---------- Data records ----------
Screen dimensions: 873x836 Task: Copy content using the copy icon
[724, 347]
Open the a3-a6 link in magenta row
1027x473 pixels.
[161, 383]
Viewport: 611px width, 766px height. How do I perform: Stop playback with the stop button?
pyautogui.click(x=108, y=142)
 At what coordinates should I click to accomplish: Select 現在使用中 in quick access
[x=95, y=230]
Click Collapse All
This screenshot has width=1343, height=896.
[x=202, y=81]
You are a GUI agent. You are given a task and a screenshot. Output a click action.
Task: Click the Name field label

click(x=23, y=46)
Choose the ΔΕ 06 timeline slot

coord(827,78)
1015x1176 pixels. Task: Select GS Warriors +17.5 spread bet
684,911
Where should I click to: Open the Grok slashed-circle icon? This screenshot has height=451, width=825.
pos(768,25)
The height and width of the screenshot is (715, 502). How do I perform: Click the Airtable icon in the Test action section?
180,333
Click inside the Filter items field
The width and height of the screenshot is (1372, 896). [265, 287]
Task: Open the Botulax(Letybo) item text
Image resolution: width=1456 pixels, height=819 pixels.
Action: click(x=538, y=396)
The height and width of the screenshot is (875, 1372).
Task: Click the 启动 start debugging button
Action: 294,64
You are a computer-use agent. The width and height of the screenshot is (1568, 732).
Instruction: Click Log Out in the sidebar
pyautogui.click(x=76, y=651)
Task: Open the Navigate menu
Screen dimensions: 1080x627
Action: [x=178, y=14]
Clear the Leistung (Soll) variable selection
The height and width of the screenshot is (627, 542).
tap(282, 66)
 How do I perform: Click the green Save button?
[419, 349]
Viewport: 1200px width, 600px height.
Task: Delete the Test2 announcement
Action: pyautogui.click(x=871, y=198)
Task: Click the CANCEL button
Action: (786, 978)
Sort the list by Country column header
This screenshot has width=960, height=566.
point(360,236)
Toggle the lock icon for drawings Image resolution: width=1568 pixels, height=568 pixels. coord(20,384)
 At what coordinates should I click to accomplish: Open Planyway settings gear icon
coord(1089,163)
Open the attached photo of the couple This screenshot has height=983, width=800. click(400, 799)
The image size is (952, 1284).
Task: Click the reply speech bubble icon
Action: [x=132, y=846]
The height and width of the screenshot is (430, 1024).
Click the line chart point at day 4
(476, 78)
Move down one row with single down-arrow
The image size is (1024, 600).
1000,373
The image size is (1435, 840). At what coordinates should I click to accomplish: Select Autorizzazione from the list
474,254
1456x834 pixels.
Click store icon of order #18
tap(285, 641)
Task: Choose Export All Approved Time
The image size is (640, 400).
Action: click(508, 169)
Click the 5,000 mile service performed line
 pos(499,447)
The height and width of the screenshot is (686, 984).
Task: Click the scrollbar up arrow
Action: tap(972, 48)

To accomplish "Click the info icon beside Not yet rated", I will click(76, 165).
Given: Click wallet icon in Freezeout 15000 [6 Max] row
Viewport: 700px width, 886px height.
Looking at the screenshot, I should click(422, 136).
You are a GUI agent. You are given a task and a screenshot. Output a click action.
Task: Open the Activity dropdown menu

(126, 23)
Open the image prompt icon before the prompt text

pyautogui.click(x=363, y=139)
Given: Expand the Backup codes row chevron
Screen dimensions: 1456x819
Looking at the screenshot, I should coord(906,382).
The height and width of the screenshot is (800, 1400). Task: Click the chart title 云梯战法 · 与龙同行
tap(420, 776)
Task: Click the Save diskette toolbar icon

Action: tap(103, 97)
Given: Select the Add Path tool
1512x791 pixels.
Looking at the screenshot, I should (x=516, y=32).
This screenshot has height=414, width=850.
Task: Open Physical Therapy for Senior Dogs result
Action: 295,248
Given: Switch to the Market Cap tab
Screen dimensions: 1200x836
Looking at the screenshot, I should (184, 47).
----------
■ Exercise brief
Output every line of the data above as a Markdown table with the columns Row and Line, numbering the rows in order and omitting blank lines.

■ Solution to the problem
| Row | Line |
|---|---|
| 1 | Screen dimensions: 873x836 Task: Copy content using the copy icon |
| 2 | [724, 347] |
| 3 | Open the a3-a6 link in magenta row |
| 4 | 1027x473 pixels. |
| 5 | [161, 383] |
| 6 | Viewport: 611px width, 766px height. How do I perform: Stop playback with the stop button? |
| 7 | pyautogui.click(x=108, y=142) |
| 8 |  At what coordinates should I click to accomplish: Select 現在使用中 in quick access |
| 9 | [x=95, y=230] |
| 10 | Click Collapse All |
| 11 | This screenshot has width=1343, height=896. |
| 12 | [x=202, y=81] |
| 13 | You are a GUI agent. You are given a task and a screenshot. Output a click action. |
| 14 | Task: Click the Name field label |
| 15 | click(x=23, y=46) |
| 16 | Choose the ΔΕ 06 timeline slot |
| 17 | coord(827,78) |
| 18 | 1015x1176 pixels. Task: Select GS Warriors +17.5 spread bet |
| 19 | 684,911 |
| 20 | Where should I click to: Open the Grok slashed-circle icon? This screenshot has height=451, width=825. |
| 21 | pos(768,25) |
| 22 | The height and width of the screenshot is (715, 502). How do I perform: Click the Airtable icon in the Test action section? |
| 23 | 180,333 |
| 24 | Click inside the Filter items field |
| 25 | The width and height of the screenshot is (1372, 896). [265, 287] |
| 26 | Task: Open the Botulax(Letybo) item text |
| 27 | Image resolution: width=1456 pixels, height=819 pixels. |
| 28 | Action: click(x=538, y=396) |
| 29 | The height and width of the screenshot is (875, 1372). |
| 30 | Task: Click the 启动 start debugging button |
| 31 | Action: 294,64 |
| 32 | You are a computer-use agent. The width and height of the screenshot is (1568, 732). |
| 33 | Instruction: Click Log Out in the sidebar |
| 34 | pyautogui.click(x=76, y=651) |
| 35 | Task: Open the Navigate menu |
| 36 | Screen dimensions: 1080x627 |
| 37 | Action: [x=178, y=14] |
| 38 | Clear the Leistung (Soll) variable selection |
| 39 | The height and width of the screenshot is (627, 542). |
| 40 | tap(282, 66) |
| 41 |  How do I perform: Click the green Save button? |
| 42 | [419, 349] |
| 43 | Viewport: 1200px width, 600px height. |
| 44 | Task: Delete the Test2 announcement |
| 45 | Action: pyautogui.click(x=871, y=198) |
| 46 | Task: Click the CANCEL button |
| 47 | Action: (786, 978) |
| 48 | Sort the list by Country column header |
| 49 | This screenshot has width=960, height=566. |
| 50 | point(360,236) |
| 51 | Toggle the lock icon for drawings Image resolution: width=1568 pixels, height=568 pixels. coord(20,384) |
| 52 |  At what coordinates should I click to accomplish: Open Planyway settings gear icon |
| 53 | coord(1089,163) |
| 54 | Open the attached photo of the couple This screenshot has height=983, width=800. click(400, 799) |
| 55 | The image size is (952, 1284). |
| 56 | Task: Click the reply speech bubble icon |
| 57 | Action: [x=132, y=846] |
| 58 | The height and width of the screenshot is (430, 1024). |
| 59 | Click the line chart point at day 4 |
| 60 | (476, 78) |
| 61 | Move down one row with single down-arrow |
| 62 | The image size is (1024, 600). |
| 63 | 1000,373 |
| 64 | The image size is (1435, 840). At what coordinates should I click to accomplish: Select Autorizzazione from the list |
| 65 | 474,254 |
| 66 | 1456x834 pixels. |
| 67 | Click store icon of order #18 |
| 68 | tap(285, 641) |
| 69 | Task: Choose Export All Approved Time |
| 70 | The image size is (640, 400). |
| 71 | Action: click(508, 169) |
| 72 | Click the 5,000 mile service performed line |
| 73 |  pos(499,447) |
| 74 | The height and width of the screenshot is (686, 984). |
| 75 | Task: Click the scrollbar up arrow |
| 76 | Action: tap(972, 48) |
| 77 | To accomplish "Click the info icon beside Not yet rated", I will click(76, 165). |
| 78 | Given: Click wallet icon in Freezeout 15000 [6 Max] row |
| 79 | Viewport: 700px width, 886px height. |
| 80 | Looking at the screenshot, I should click(422, 136). |
| 81 | You are a GUI agent. You are given a task and a screenshot. Output a click action. |
| 82 | Task: Open the Activity dropdown menu |
| 83 | (126, 23) |
| 84 | Open the image prompt icon before the prompt text |
| 85 | pyautogui.click(x=363, y=139) |
| 86 | Given: Expand the Backup codes row chevron |
| 87 | Screen dimensions: 1456x819 |
| 88 | Looking at the screenshot, I should coord(906,382). |
| 89 | The height and width of the screenshot is (800, 1400). Task: Click the chart title 云梯战法 · 与龙同行 |
| 90 | tap(420, 776) |
| 91 | Task: Click the Save diskette toolbar icon |
| 92 | Action: tap(103, 97) |
| 93 | Given: Select the Add Path tool |
| 94 | 1512x791 pixels. |
| 95 | Looking at the screenshot, I should (x=516, y=32). |
| 96 | This screenshot has height=414, width=850. |
| 97 | Task: Open Physical Therapy for Senior Dogs result |
| 98 | Action: 295,248 |
| 99 | Given: Switch to the Market Cap tab |
| 100 | Screen dimensions: 1200x836 |
| 101 | Looking at the screenshot, I should (184, 47). |